Перехожу к главному. Жили в землянках в лесу, расходились, одетые в гражданскую одежду, но вооруженные, отсутствовали иногда по два–три дня. В землянке всегда дежурила сменная радистка и боец охраны. В один поход пошли вчетвером: лейтенант, младший лейтенант, вторая радистка Ира и я. Зашли далеко, километров за тридцать, и увидели небольшую церковь и рядом дом. Шел проливной дождь, леденящий, с мелкой снежной крупой, одежда промокла насквозь, мы замерзали. Вернуться на базу не могли, слишком далеко отошли, и решили под видом партизан зайти в дом; шаг был рискованный, но другого выхода не было. Постучали, вошли, впустили безропотно, да и как не впустить, оружием обвешаны. В доме находились: мужчина средних лет, молодая женщина, девочка лет десяти и мальчик пяти-шести лет. Разделись, одежду положили сушить на печку, оружие при себе, младшего лейтенанта на охрану у двери поставили, окна занавешены. Хозяйка, красивая приветливая женщина, молча, не спрашивая, достала большую кастрюлю горячей картошки, хлеб и миску с творогом, сказав: «Кушайте на здоровье». Наелись до отвала, своих консервов добавили; сменили младшего лейтенанта и посадили есть.
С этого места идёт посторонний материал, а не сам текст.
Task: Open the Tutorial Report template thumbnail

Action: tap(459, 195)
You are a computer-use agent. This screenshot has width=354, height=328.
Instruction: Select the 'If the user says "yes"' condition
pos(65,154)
Начали расспрашивать мужчину: что? где? кто? Отвечает спокойно и, кажется, правдиво. Допрашивали часа два, не только его, но и женщину. Мужчина оказался священником, звали Петром, жену – Ольгой. Закончили разговор, и о. Петр сказал: «Местных партизан всех знаю, ко мне часто заходят то за одним, то за другим, не откажешь. Партизаны и прихожане говорили, советская армия забросила в наш район диверсионную группу. Вы не из нее будете? Немцы всю местность прочесывают, вас ищут». Этим вопросом о. Петр подписал смертный приговор всей семье, он понял: мы – не партизаны.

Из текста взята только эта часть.